* _PROBLEM DESCRIPTION_
Scan the records below for the line with "Click the magnifier icon for Close-up view" and the line with "Viewport: 1456px width, 819px height.", and retype that range exactly, both ends included, pictures excepted.

* _MATERIAL FOR THIS TASK_
Segment Open

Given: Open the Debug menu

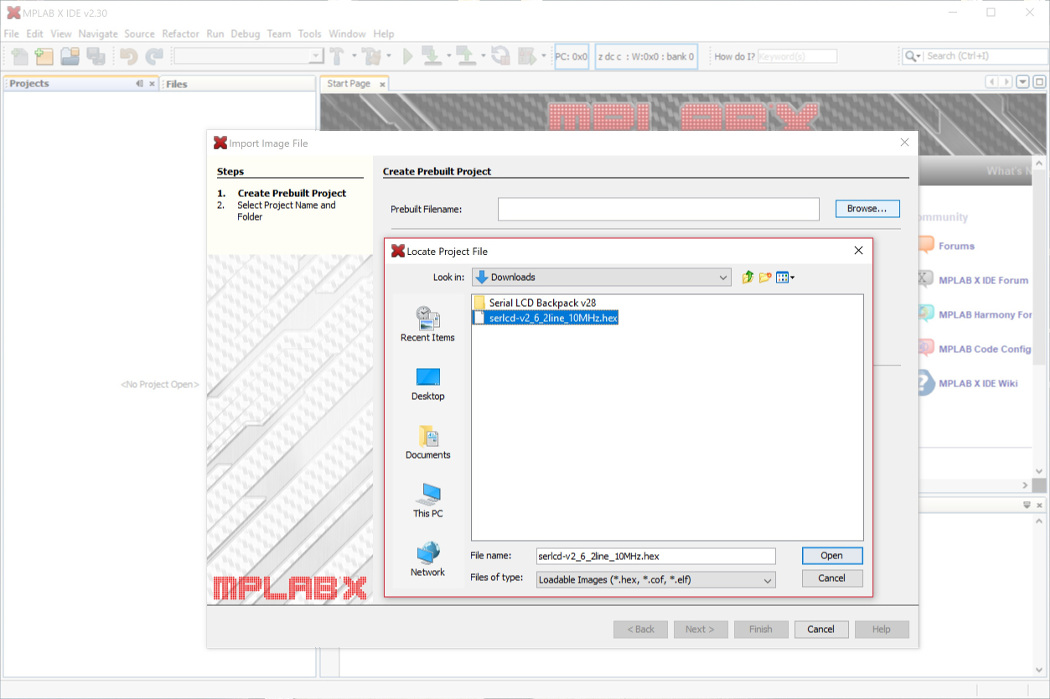Looking at the screenshot, I should point(245,33).
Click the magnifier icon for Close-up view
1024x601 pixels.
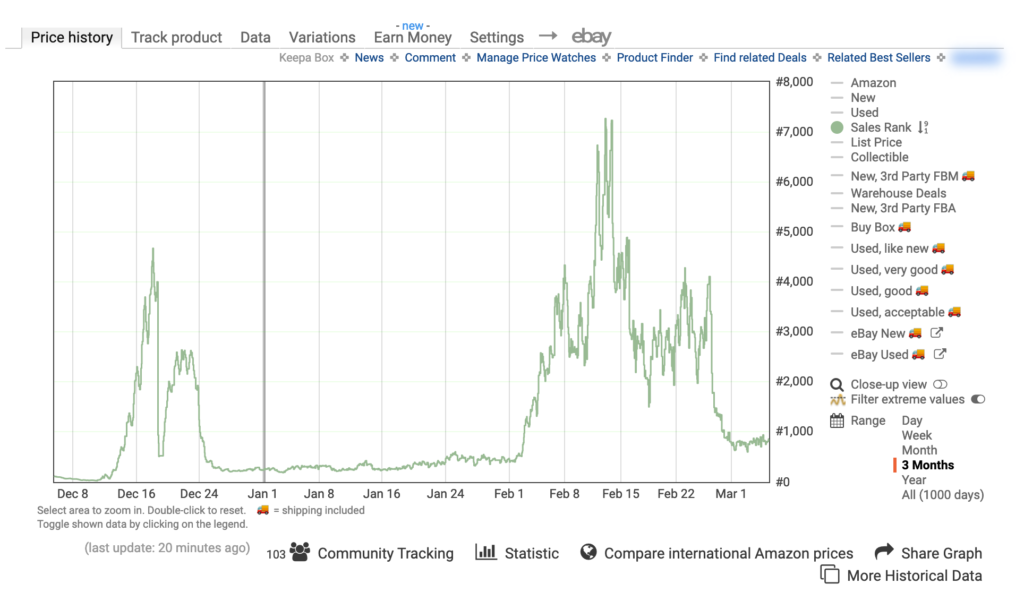click(x=837, y=384)
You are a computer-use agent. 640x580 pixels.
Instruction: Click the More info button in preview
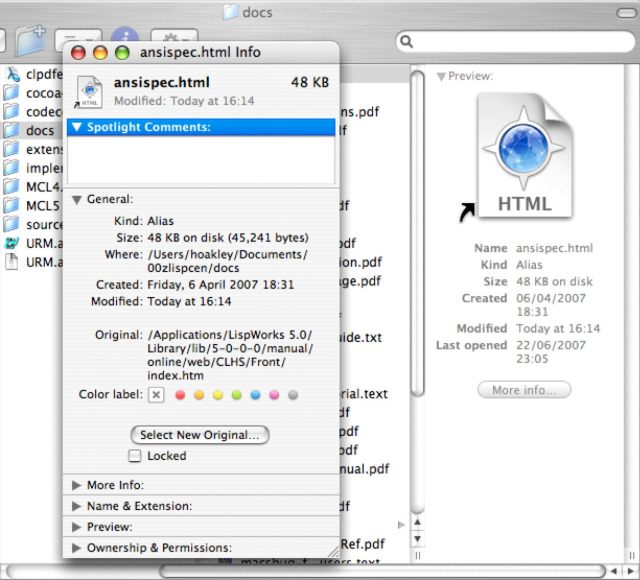click(x=524, y=390)
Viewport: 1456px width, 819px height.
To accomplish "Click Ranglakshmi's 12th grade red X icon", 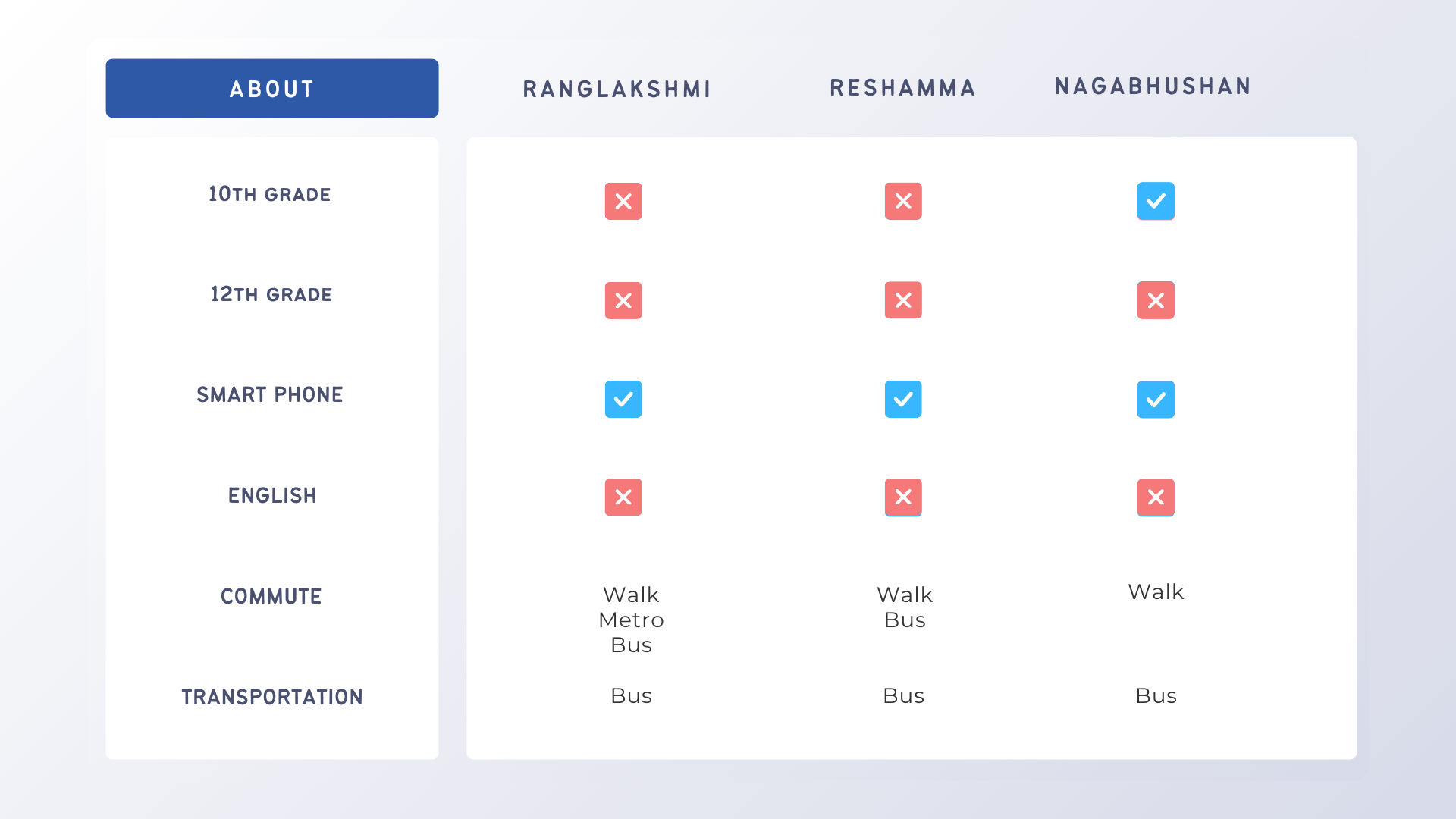I will 623,300.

Segment Closed

* _WRITTEN SOLUTION_
Click the magnifier icon for Close-up view
1024x601 pixels.
click(x=837, y=384)
You are a computer-use agent. 640x580 pixels.
Instruction: Click the More info button in preview
click(x=524, y=390)
Viewport: 1456px width, 819px height.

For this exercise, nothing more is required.